As is well known, the European Union is currently seeking to reform its data protection framework through the introduction of a Regulation to replace the 1995 Directive. The Regulation has come under significant scrutiny from various quarters. However, one Article – Article 3 determining the proposed Regulation’s territorial scope – has received limited attention. This is surprising since, for any non-EU party, Article 3 is the single most important provision in the entire proposed Regulation; after all, nothing can be of a more fundamental importance than a provision that determines whether the substantive rules of the Regulation apply or not. This fact could scarcely have escaped the attention of the drafters.
In its current form, Article 3 reads as follows:
1. This Regulation applies to the processing of personal data in the context of the activities of an establishment of a controller or a processor in the Union.
2. This Regulation applies to the processing of personal data of data subjects residing in the Union by a controller not established in the Union, where the processing activities are related to:
(a) the offering of goods or services to such data subjects in the Union; or
(b) the monitoring of their behaviour.
3. This Regulation applies to the processing of personal data by a controller not established in the Union, but in a place where the national law of a Member State applies by virtue of public international law. (emphasis added)
Anyone attempting to get clarification as to the exact meaning of this Article, and the underlying principles that has guided the drafters, will logically turn to the Explanatory Memorandum. Unfortunately, doing so is an utter waste of time. Depending on one’s personal disposition one will be either amused, dumbfounded or feel great despair in finding that under the heading “3.4 Detailed explanation of the proposal”, all that the Explanatory Memorandum states about Article 3 is that: “Article 3 determines the territorial scope of the Regulation.” If this is the “detailed explanation of the proposal” we need the drafters to provide a ‘super-extended director’s cut’ version as well.
This lacking attention to a key provision, that more than any other needs to be discussed in detail, is puzzling. What is worse, even on a charitable interpretation of the situation, the failure to provide reasonable guidance as to Article 3 is negligent, arguably suggesting that inadequate attention has been given to the territorial scope of the Regulation. At worst, it seems the drafters are seeking to avoid attention being directed at the enormously important effect of Article 3.
Interestingly, and no doubt controversially, whichever version of Article 3 is finally entering into force, this provision seems likely to bring all providers of Internet services such as websites, social networking services and app providers under the scope of the EU Regulation as soon as they interact with data subjects residing in the European Union. While this can be said to be the case already under the current EU approach to extraterritoriality, it is submitted that the new approach, as found in the proposed Regulation, goes even further.
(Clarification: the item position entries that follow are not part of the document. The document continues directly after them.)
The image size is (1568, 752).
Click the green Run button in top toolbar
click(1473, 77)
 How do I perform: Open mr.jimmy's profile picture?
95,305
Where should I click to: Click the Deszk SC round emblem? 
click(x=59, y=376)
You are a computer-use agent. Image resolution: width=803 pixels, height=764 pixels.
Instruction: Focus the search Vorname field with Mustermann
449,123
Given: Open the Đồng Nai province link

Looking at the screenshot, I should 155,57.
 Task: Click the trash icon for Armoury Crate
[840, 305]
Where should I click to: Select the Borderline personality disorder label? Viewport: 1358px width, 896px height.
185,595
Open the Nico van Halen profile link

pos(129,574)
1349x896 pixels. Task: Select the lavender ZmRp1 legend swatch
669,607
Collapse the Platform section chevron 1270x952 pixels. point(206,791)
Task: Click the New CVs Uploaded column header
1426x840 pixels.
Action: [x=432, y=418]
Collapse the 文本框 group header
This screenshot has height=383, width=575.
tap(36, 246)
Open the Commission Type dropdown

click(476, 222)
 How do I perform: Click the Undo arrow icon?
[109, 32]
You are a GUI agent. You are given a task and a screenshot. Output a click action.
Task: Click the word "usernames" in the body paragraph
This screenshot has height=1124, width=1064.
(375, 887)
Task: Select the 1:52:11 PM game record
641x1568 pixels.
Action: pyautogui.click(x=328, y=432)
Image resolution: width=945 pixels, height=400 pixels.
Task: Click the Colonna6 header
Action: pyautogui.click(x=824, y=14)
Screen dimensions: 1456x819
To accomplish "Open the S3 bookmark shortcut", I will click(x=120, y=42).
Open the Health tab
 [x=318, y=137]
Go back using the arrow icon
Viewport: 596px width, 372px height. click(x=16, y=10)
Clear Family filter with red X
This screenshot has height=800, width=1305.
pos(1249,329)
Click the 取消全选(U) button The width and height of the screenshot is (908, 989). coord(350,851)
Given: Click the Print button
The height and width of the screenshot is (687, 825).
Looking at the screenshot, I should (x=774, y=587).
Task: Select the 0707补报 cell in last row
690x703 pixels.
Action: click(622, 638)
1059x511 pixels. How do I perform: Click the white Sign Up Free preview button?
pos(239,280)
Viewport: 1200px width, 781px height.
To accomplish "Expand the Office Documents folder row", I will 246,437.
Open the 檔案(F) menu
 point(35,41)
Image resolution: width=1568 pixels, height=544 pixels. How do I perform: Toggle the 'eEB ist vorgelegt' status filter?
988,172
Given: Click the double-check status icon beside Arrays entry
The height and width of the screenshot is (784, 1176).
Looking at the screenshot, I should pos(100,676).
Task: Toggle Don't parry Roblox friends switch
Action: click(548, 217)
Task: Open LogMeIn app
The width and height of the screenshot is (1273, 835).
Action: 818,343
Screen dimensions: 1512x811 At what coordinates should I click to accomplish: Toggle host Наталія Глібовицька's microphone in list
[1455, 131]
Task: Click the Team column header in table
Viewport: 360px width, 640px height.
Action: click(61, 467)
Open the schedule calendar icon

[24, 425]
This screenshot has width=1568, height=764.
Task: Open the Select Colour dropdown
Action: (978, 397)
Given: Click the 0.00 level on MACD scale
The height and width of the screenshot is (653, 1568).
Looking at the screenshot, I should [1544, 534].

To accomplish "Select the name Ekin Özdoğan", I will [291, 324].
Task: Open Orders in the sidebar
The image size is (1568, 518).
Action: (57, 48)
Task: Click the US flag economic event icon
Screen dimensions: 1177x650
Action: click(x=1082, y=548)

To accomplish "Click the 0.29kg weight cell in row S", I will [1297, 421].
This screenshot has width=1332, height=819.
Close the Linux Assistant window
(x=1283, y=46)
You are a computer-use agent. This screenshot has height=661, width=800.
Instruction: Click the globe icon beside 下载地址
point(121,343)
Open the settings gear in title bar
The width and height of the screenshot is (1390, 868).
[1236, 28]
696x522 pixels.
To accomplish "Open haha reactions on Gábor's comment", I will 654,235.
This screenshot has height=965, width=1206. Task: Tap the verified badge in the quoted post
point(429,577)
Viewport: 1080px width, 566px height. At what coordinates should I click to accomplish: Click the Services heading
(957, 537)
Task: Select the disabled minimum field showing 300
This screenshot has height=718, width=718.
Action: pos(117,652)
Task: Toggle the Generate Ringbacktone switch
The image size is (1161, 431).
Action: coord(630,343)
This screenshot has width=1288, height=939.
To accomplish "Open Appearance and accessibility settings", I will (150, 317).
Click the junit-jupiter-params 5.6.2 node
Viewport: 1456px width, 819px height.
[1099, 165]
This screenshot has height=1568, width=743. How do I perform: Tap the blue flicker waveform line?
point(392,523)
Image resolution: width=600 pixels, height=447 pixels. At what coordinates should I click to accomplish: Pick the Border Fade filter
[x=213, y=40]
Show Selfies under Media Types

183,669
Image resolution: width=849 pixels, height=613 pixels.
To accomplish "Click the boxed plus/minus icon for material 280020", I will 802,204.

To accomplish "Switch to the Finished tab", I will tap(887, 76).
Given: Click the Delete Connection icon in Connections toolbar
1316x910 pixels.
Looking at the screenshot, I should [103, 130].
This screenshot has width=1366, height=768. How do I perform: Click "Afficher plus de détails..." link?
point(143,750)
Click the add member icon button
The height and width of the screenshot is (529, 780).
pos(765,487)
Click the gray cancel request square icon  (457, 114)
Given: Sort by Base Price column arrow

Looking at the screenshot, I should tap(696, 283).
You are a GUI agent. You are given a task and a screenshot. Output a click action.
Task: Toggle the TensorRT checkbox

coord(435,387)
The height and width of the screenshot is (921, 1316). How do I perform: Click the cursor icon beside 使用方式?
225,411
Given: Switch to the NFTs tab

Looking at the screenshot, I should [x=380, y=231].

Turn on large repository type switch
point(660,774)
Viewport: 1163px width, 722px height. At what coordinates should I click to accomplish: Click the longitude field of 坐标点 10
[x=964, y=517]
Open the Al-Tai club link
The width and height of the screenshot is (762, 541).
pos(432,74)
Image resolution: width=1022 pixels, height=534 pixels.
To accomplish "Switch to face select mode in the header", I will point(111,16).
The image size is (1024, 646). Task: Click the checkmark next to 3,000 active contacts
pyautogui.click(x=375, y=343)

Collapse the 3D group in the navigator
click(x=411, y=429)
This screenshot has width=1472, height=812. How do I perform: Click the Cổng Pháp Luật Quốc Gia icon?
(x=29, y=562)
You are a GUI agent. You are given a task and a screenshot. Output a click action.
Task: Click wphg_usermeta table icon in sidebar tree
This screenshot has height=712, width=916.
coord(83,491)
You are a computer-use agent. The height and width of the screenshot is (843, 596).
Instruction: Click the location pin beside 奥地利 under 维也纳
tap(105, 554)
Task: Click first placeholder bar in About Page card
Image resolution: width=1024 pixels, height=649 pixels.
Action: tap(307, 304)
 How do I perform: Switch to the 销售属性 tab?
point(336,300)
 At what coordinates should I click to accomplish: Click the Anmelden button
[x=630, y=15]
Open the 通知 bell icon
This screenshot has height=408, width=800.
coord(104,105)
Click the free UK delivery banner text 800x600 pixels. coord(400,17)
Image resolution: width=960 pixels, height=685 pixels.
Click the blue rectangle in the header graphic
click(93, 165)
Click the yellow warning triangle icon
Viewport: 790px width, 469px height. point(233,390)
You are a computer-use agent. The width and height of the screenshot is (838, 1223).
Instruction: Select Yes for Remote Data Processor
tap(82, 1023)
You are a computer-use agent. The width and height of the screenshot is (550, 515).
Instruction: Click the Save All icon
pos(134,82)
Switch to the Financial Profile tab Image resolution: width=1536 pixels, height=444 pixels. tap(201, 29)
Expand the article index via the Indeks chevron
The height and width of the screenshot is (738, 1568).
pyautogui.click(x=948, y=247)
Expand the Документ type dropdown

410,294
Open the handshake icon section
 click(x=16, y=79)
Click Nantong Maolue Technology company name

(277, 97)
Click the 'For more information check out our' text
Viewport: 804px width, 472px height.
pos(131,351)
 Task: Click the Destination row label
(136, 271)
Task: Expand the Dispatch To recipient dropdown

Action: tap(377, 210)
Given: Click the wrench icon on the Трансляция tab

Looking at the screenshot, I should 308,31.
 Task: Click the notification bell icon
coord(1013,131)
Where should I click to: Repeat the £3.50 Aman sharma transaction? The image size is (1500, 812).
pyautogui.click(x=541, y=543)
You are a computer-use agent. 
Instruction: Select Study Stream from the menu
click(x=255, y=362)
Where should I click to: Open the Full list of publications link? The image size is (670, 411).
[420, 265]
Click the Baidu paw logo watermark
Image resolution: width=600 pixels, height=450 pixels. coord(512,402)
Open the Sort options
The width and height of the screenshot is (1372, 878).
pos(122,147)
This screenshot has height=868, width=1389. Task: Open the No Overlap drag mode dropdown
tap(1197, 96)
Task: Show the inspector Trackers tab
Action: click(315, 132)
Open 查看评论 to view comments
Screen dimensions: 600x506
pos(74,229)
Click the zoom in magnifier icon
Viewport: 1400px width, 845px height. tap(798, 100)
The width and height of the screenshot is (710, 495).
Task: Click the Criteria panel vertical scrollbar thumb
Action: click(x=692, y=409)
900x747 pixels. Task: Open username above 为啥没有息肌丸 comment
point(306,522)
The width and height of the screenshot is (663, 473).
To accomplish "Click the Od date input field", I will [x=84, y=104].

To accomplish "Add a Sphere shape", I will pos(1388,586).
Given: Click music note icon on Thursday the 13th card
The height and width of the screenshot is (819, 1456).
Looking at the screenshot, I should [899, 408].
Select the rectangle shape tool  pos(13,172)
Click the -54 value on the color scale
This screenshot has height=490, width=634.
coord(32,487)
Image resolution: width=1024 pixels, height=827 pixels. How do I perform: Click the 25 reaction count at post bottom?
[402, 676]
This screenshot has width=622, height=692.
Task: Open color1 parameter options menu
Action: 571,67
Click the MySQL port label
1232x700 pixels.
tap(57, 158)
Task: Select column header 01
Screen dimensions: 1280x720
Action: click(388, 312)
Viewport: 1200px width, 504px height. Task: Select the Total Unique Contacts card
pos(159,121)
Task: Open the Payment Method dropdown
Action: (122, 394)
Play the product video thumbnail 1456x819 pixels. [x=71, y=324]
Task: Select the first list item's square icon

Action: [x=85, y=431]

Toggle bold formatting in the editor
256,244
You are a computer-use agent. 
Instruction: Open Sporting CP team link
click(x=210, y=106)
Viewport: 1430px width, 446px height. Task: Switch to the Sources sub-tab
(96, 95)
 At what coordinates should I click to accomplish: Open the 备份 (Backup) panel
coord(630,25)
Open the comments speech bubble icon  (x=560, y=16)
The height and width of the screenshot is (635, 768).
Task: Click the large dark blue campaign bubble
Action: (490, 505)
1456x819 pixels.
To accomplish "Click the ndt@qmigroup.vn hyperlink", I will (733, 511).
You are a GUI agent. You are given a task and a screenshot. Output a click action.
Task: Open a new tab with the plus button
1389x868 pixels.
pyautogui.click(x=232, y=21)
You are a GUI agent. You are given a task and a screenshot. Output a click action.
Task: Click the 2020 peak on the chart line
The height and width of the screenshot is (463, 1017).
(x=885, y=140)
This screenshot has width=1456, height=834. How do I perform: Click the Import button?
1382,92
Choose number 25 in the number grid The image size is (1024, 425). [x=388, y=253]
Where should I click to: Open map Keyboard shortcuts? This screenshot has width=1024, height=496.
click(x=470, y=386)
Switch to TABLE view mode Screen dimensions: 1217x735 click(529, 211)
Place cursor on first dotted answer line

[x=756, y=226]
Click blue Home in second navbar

In more detail, the rule articulated in Article 3(2)(a) contains a double requirement; that is, (1) the data subject must reside in the European Union (similar to passive nationality), and (2) the conduct must take place in the EU (similar to objective territoriality). However, Article 3(2)(b), which must be read independent from Article 3(2)(a), only contains the first requirement – it only focuses on whether the data subject resides in the European Union.
If this is correct, then Article 3(2)(b) suggests that EU residents enjoy the protection of the Regulation simply by residing in the European Union. In the absence of further restrictions, this protection would then seem to attach to the very person of EU residents so as to enable them to rely on this protection also when travelling outside the EU. For example, an EU resident on holiday in New York would be protected by the EU data protection Regulation by virtue of the EU residence if a US controller, not established in the Union, processes personal data of the EU resident as part of monitoring the EU resident’s behaviour in New York.
This result is so absurd, and so clearly inappropriate, that it cannot have been the drafters’ intention. Thus, the proposed Regulation must be amended to address this issue, and indeed, all that is required to depart from this unfortunate situation is to include, in Article 3(2)(b), the words “in the Union” in the manner done in Article 3(2)(a).
Indeed, some experts seem to take such an amendment to Article 3(2)(b) for granted. In expressing his views on the proposed Regulation, the European Data Protection Supervisor stated that:
“He considers that the offering of goods and services or the monitoring of the behaviour of data subjects in the Union makes much more sense and is more in line with the reality of global exchanges of information than the existing criterion of the use of equipment in the EU, under Article 4(1)(c) of Directive 95/46/EC.” (emphasis added) (Opinion of the European Data Protection Supervisor on the data protection reform package, 7 March 2012, at 17.)
While this interpretation is sensible, it would be much more comfortable to have the text of Article 3(2)(b) amended so as to cement this interpretation beyond any doubt.